• Exercise goal
Copy the data word for word, keeping every line.

• Data
• • •

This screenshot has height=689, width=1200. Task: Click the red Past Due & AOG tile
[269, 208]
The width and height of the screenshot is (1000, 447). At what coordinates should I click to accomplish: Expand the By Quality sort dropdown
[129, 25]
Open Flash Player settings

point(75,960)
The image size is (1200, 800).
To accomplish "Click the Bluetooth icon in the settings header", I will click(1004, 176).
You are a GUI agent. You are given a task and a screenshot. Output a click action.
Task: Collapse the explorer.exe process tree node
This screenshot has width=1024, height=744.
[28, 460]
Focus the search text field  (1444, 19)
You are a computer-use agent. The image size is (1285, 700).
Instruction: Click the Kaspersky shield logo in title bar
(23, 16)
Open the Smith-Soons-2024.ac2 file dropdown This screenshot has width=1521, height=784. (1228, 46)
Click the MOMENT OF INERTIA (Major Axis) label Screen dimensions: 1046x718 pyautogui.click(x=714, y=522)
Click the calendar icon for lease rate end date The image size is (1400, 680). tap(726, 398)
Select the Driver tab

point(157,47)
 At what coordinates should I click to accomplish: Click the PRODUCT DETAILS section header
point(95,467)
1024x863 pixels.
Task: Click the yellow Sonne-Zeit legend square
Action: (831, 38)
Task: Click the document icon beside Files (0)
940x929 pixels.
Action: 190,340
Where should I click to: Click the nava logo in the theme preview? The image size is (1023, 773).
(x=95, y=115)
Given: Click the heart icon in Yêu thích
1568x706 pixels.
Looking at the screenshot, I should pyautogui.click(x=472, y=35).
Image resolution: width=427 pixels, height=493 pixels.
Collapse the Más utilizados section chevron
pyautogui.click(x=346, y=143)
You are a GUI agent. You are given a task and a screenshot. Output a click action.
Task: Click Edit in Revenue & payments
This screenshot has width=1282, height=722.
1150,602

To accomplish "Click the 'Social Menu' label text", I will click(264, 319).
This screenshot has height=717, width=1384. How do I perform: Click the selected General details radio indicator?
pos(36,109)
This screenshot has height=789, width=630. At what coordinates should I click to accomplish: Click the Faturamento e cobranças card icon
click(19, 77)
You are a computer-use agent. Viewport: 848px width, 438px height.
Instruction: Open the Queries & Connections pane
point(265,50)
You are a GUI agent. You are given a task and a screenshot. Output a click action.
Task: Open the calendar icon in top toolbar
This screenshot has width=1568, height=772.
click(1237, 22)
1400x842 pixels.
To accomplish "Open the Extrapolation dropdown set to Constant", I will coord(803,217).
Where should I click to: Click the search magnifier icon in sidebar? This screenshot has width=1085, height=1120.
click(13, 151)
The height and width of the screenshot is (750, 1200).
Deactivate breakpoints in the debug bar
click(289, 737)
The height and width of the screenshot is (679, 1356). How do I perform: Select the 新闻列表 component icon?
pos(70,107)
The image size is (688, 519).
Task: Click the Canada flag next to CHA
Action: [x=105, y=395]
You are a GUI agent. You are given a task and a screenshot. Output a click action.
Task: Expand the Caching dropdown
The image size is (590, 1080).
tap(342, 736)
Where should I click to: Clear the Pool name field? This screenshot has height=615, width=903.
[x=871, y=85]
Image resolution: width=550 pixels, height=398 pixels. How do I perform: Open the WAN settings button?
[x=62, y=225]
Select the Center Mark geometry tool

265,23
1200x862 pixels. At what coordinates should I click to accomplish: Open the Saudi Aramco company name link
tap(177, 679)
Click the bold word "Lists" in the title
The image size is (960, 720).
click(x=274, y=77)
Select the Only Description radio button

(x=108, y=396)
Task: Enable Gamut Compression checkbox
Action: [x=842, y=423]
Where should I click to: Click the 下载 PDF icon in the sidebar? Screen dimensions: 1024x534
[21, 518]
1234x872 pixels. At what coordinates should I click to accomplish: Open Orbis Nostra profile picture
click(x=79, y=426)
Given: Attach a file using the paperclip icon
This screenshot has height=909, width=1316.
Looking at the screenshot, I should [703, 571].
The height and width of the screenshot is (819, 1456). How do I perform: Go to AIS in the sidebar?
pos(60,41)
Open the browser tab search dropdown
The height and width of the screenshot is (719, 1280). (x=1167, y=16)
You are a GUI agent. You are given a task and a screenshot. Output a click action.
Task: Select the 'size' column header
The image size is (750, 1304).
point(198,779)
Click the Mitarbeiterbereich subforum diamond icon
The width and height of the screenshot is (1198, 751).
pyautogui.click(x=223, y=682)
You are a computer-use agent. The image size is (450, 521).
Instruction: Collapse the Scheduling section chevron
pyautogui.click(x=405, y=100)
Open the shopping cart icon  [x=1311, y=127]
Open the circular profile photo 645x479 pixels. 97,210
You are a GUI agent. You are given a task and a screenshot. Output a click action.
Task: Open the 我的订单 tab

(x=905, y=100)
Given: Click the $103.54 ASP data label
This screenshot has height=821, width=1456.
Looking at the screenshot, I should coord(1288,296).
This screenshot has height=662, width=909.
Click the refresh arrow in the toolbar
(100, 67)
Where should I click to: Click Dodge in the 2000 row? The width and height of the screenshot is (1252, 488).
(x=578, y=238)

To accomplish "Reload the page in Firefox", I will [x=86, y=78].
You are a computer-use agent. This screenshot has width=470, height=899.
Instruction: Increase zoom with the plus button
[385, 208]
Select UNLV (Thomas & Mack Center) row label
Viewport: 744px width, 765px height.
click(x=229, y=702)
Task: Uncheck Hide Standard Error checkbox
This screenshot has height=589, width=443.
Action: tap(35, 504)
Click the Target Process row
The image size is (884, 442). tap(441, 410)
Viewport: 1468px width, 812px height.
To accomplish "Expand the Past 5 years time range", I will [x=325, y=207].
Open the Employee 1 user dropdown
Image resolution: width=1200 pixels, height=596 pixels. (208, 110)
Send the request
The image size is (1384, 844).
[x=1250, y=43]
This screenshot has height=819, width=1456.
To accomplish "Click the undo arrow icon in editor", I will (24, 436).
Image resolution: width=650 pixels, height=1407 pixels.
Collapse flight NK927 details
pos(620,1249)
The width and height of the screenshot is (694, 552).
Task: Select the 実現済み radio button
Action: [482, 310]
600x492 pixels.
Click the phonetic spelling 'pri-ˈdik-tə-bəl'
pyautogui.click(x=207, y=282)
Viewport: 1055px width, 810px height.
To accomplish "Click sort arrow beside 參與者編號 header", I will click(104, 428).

• • •

• Solution to this problem
This screenshot has height=689, width=1200. Task: Click the red Past Due & AOG tile
[269, 208]
The width and height of the screenshot is (1000, 447). At what coordinates should I click to accomplish: Expand the By Quality sort dropdown
[129, 25]
Open Flash Player settings

point(75,960)
The image size is (1200, 800).
To accomplish "Click the Bluetooth icon in the settings header", I will click(1004, 176).
You are a GUI agent. You are given a task and a screenshot. Output a click action.
Task: Collapse the explorer.exe process tree node
This screenshot has width=1024, height=744.
[28, 460]
Focus the search text field  (1444, 19)
You are a computer-use agent. The image size is (1285, 700).
Instruction: Click the Kaspersky shield logo in title bar
(23, 16)
Open the Smith-Soons-2024.ac2 file dropdown This screenshot has width=1521, height=784. (1228, 46)
Click the MOMENT OF INERTIA (Major Axis) label Screen dimensions: 1046x718 pyautogui.click(x=714, y=522)
Click the calendar icon for lease rate end date The image size is (1400, 680). tap(726, 398)
Select the Driver tab

point(157,47)
 At what coordinates should I click to accomplish: Click the PRODUCT DETAILS section header
point(95,467)
1024x863 pixels.
Task: Click the yellow Sonne-Zeit legend square
Action: (831, 38)
Task: Click the document icon beside Files (0)
940x929 pixels.
Action: 190,340
Where should I click to: Click the nava logo in the theme preview? The image size is (1023, 773).
(x=95, y=115)
Given: Click the heart icon in Yêu thích
1568x706 pixels.
Looking at the screenshot, I should pyautogui.click(x=472, y=35).
Image resolution: width=427 pixels, height=493 pixels.
Collapse the Más utilizados section chevron
pyautogui.click(x=346, y=143)
You are a GUI agent. You are given a task and a screenshot. Output a click action.
Task: Click Edit in Revenue & payments
This screenshot has width=1282, height=722.
1150,602

To accomplish "Click the 'Social Menu' label text", I will click(264, 319).
This screenshot has height=717, width=1384. How do I perform: Click the selected General details radio indicator?
pos(36,109)
This screenshot has height=789, width=630. At what coordinates should I click to accomplish: Click the Faturamento e cobranças card icon
click(19, 77)
You are a computer-use agent. Viewport: 848px width, 438px height.
Instruction: Open the Queries & Connections pane
point(265,50)
You are a GUI agent. You are given a task and a screenshot. Output a click action.
Task: Open the calendar icon in top toolbar
This screenshot has width=1568, height=772.
click(1237, 22)
1400x842 pixels.
To accomplish "Open the Extrapolation dropdown set to Constant", I will coord(803,217).
Where should I click to: Click the search magnifier icon in sidebar? This screenshot has width=1085, height=1120.
click(13, 151)
The height and width of the screenshot is (750, 1200).
Deactivate breakpoints in the debug bar
click(289, 737)
The height and width of the screenshot is (679, 1356). How do I perform: Select the 新闻列表 component icon?
pos(70,107)
The image size is (688, 519).
Task: Click the Canada flag next to CHA
Action: [x=105, y=395]
You are a GUI agent. You are given a task and a screenshot. Output a click action.
Task: Expand the Caching dropdown
The image size is (590, 1080).
tap(342, 736)
Where should I click to: Clear the Pool name field? This screenshot has height=615, width=903.
[x=871, y=85]
Image resolution: width=550 pixels, height=398 pixels. How do I perform: Open the WAN settings button?
[x=62, y=225]
Select the Center Mark geometry tool

265,23
1200x862 pixels. At what coordinates should I click to accomplish: Open the Saudi Aramco company name link
tap(177, 679)
Click the bold word "Lists" in the title
The image size is (960, 720).
click(x=274, y=77)
Select the Only Description radio button

(x=108, y=396)
Task: Enable Gamut Compression checkbox
Action: [x=842, y=423]
Where should I click to: Click the 下载 PDF icon in the sidebar? Screen dimensions: 1024x534
[21, 518]
1234x872 pixels. At what coordinates should I click to accomplish: Open Orbis Nostra profile picture
click(x=79, y=426)
Given: Attach a file using the paperclip icon
This screenshot has height=909, width=1316.
Looking at the screenshot, I should [703, 571].
The height and width of the screenshot is (819, 1456). How do I perform: Go to AIS in the sidebar?
pos(60,41)
Open the browser tab search dropdown
The height and width of the screenshot is (719, 1280). (x=1167, y=16)
You are a GUI agent. You are given a task and a screenshot. Output a click action.
Task: Select the 'size' column header
The image size is (750, 1304).
point(198,779)
Click the Mitarbeiterbereich subforum diamond icon
The width and height of the screenshot is (1198, 751).
pyautogui.click(x=223, y=682)
You are a computer-use agent. The image size is (450, 521).
Instruction: Collapse the Scheduling section chevron
pyautogui.click(x=405, y=100)
Open the shopping cart icon  [x=1311, y=127]
Open the circular profile photo 645x479 pixels. 97,210
You are a GUI agent. You are given a task and a screenshot. Output a click action.
Task: Open the 我的订单 tab

(x=905, y=100)
Given: Click the $103.54 ASP data label
This screenshot has height=821, width=1456.
Looking at the screenshot, I should coord(1288,296).
This screenshot has height=662, width=909.
Click the refresh arrow in the toolbar
(100, 67)
Where should I click to: Click Dodge in the 2000 row? The width and height of the screenshot is (1252, 488).
(x=578, y=238)

To accomplish "Reload the page in Firefox", I will [x=86, y=78].
You are a computer-use agent. This screenshot has width=470, height=899.
Instruction: Increase zoom with the plus button
[385, 208]
Select UNLV (Thomas & Mack Center) row label
Viewport: 744px width, 765px height.
click(x=229, y=702)
Task: Uncheck Hide Standard Error checkbox
This screenshot has height=589, width=443.
Action: tap(35, 504)
Click the Target Process row
The image size is (884, 442). tap(441, 410)
Viewport: 1468px width, 812px height.
To accomplish "Expand the Past 5 years time range", I will [x=325, y=207].
Open the Employee 1 user dropdown
Image resolution: width=1200 pixels, height=596 pixels. (208, 110)
Send the request
The image size is (1384, 844).
[x=1250, y=43]
This screenshot has height=819, width=1456.
To accomplish "Click the undo arrow icon in editor", I will (24, 436).
Image resolution: width=650 pixels, height=1407 pixels.
Collapse flight NK927 details
pos(620,1249)
The width and height of the screenshot is (694, 552).
Task: Select the 実現済み radio button
Action: [482, 310]
600x492 pixels.
Click the phonetic spelling 'pri-ˈdik-tə-bəl'
pyautogui.click(x=207, y=282)
Viewport: 1055px width, 810px height.
To accomplish "Click sort arrow beside 參與者編號 header", I will click(104, 428).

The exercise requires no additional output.